EXERCISE DIRECTIONS
If a line in the listing below includes the word "agent", pick it out.

WORKING DATA
• • • • • • •
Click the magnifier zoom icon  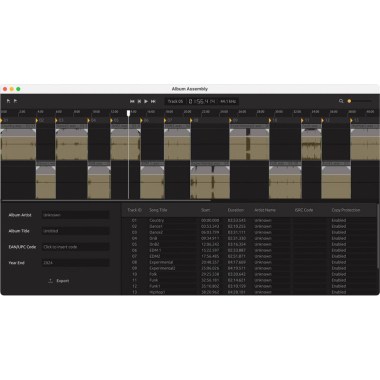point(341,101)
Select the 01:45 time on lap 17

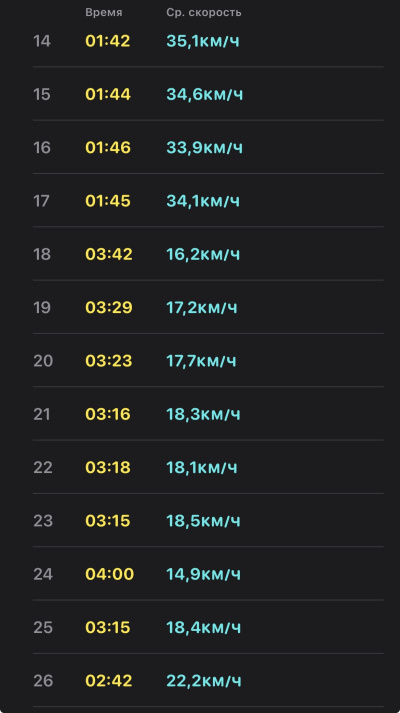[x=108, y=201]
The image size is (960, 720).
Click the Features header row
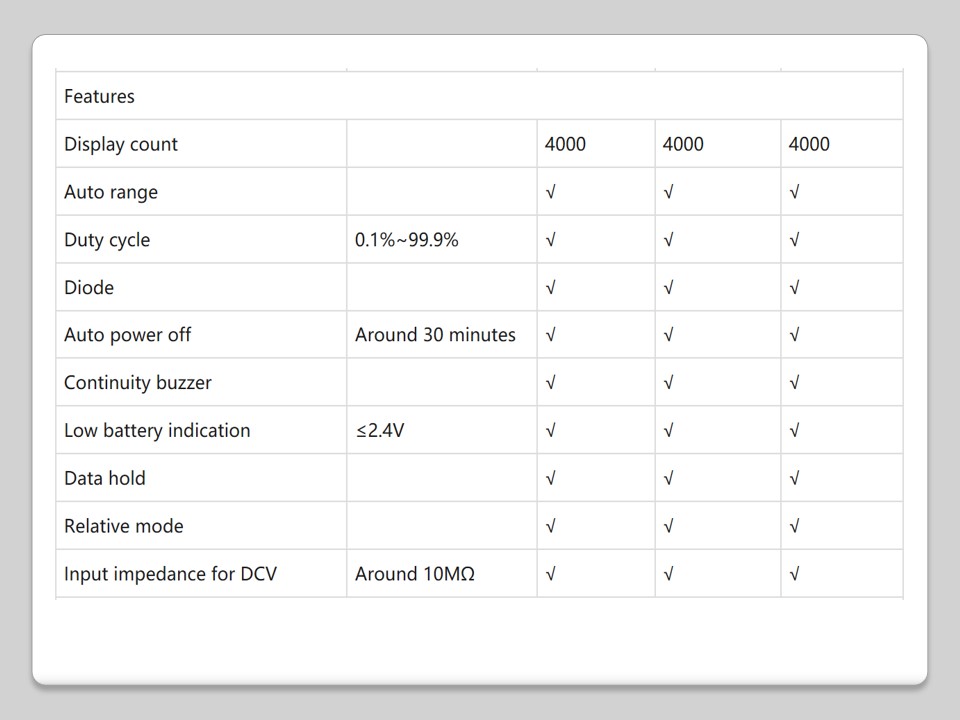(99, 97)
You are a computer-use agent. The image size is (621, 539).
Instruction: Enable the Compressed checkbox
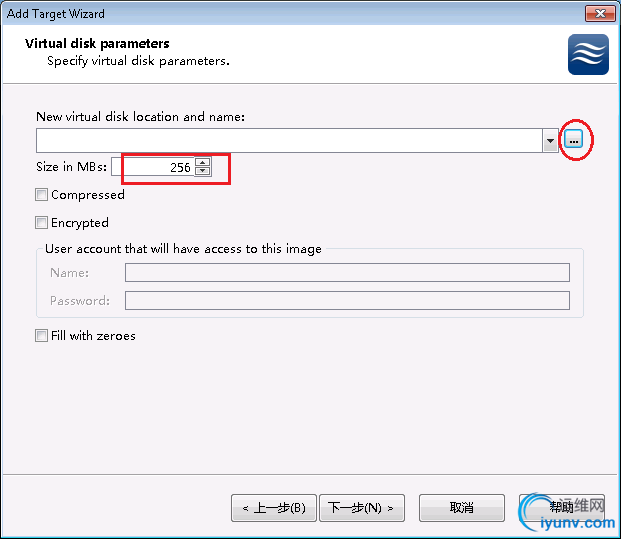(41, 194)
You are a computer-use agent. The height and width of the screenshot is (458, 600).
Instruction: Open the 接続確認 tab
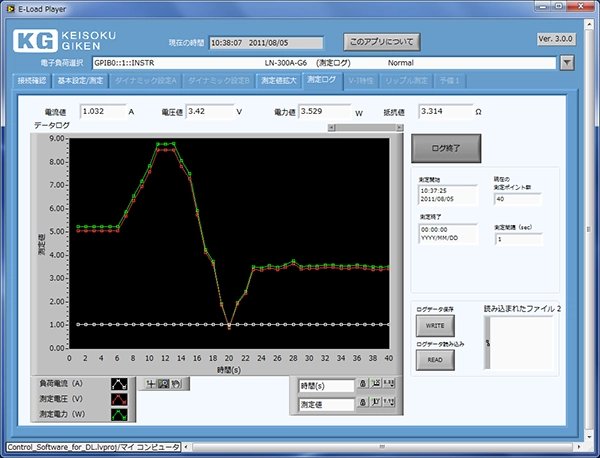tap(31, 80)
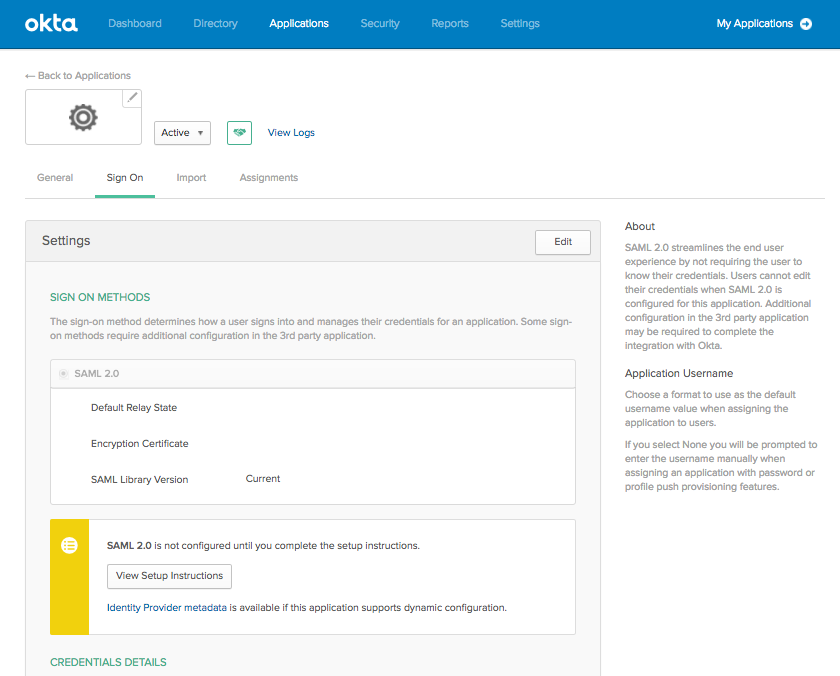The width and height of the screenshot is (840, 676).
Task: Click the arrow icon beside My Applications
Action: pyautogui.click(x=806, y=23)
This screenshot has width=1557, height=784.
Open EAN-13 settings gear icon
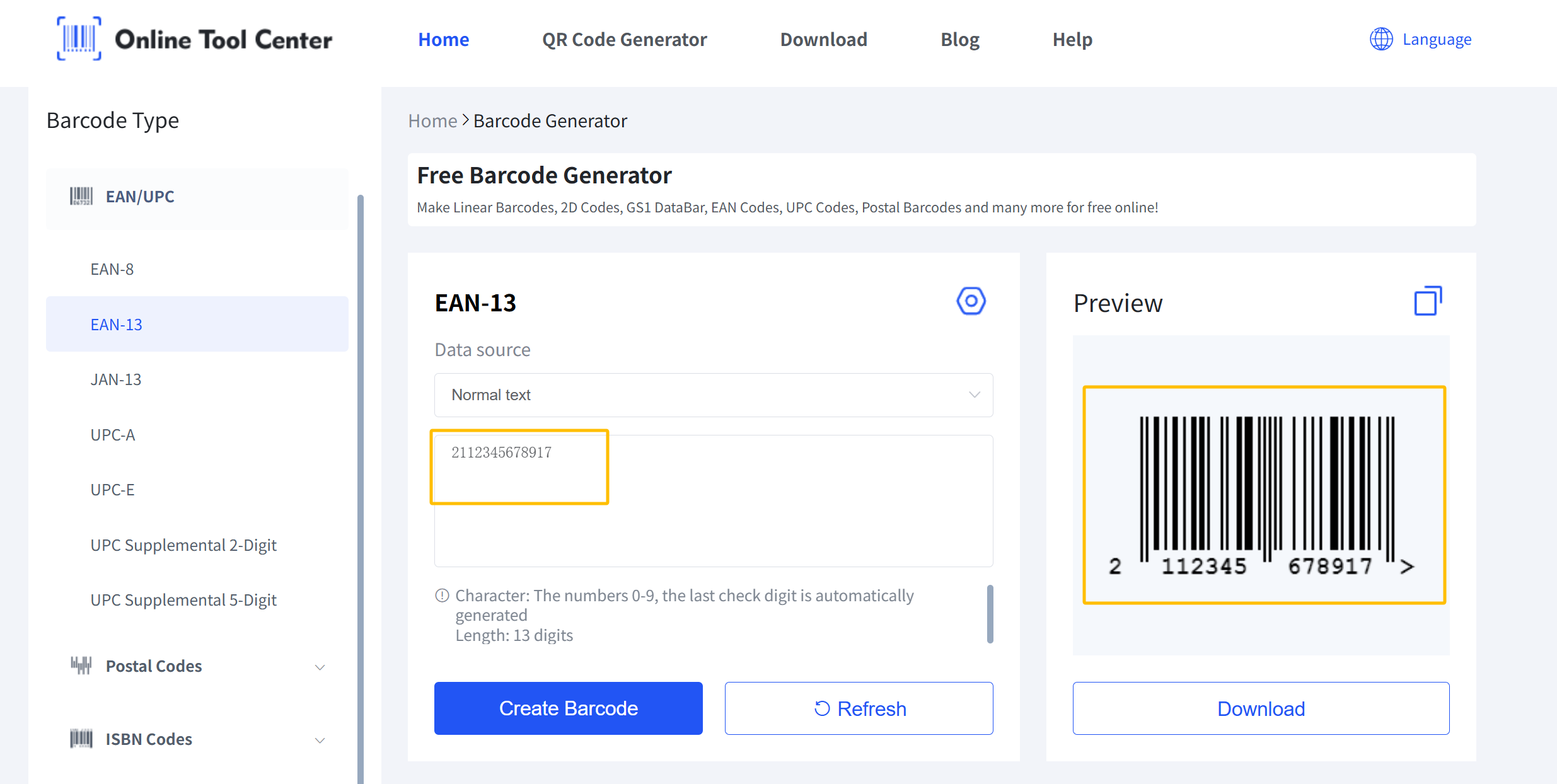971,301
• • • • • • •
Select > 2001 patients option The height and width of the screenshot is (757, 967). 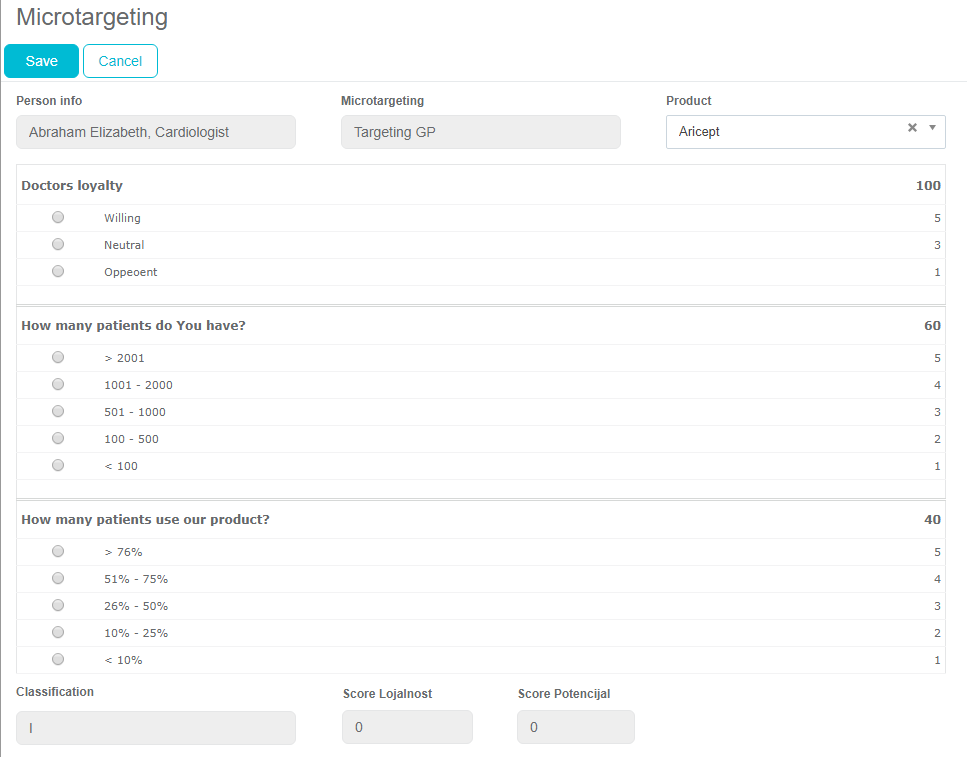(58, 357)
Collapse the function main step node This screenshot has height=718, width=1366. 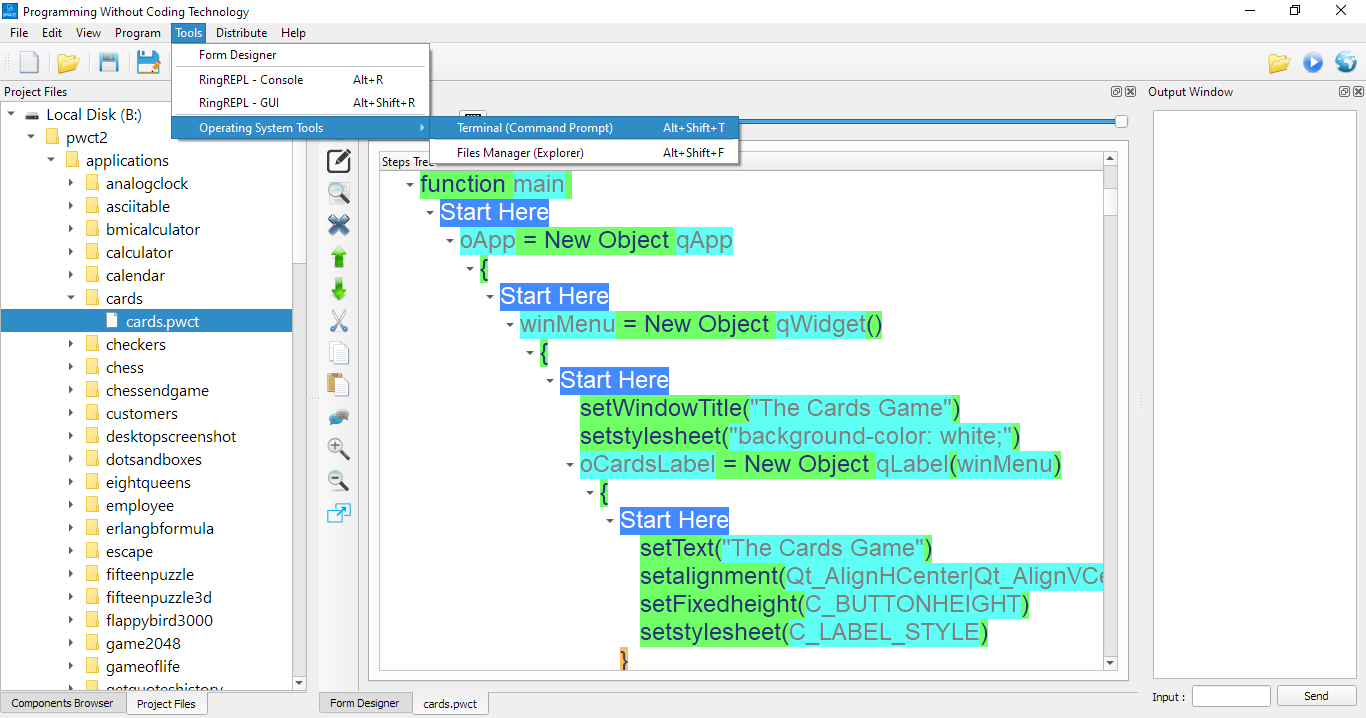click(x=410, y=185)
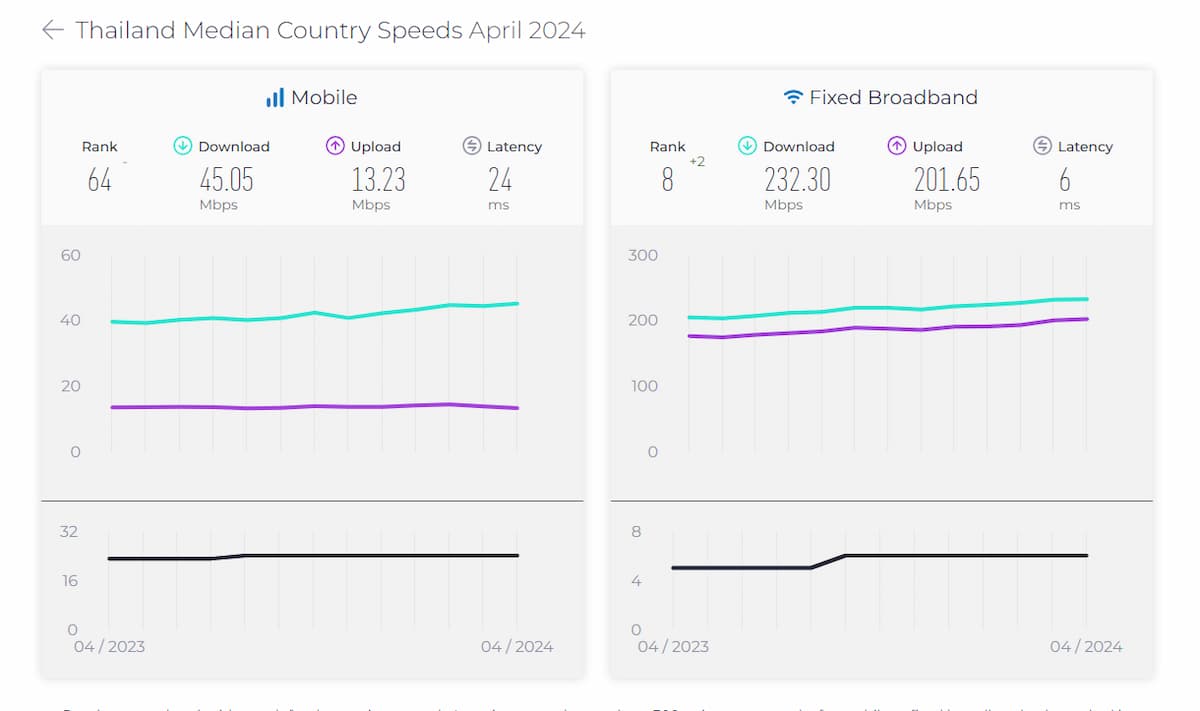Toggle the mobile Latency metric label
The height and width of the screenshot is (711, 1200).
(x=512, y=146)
• • • • • • •
ANSWER BOX
You are a computer-use agent. The image size is (621, 539).
You are a computer-use agent. The height and width of the screenshot is (458, 600).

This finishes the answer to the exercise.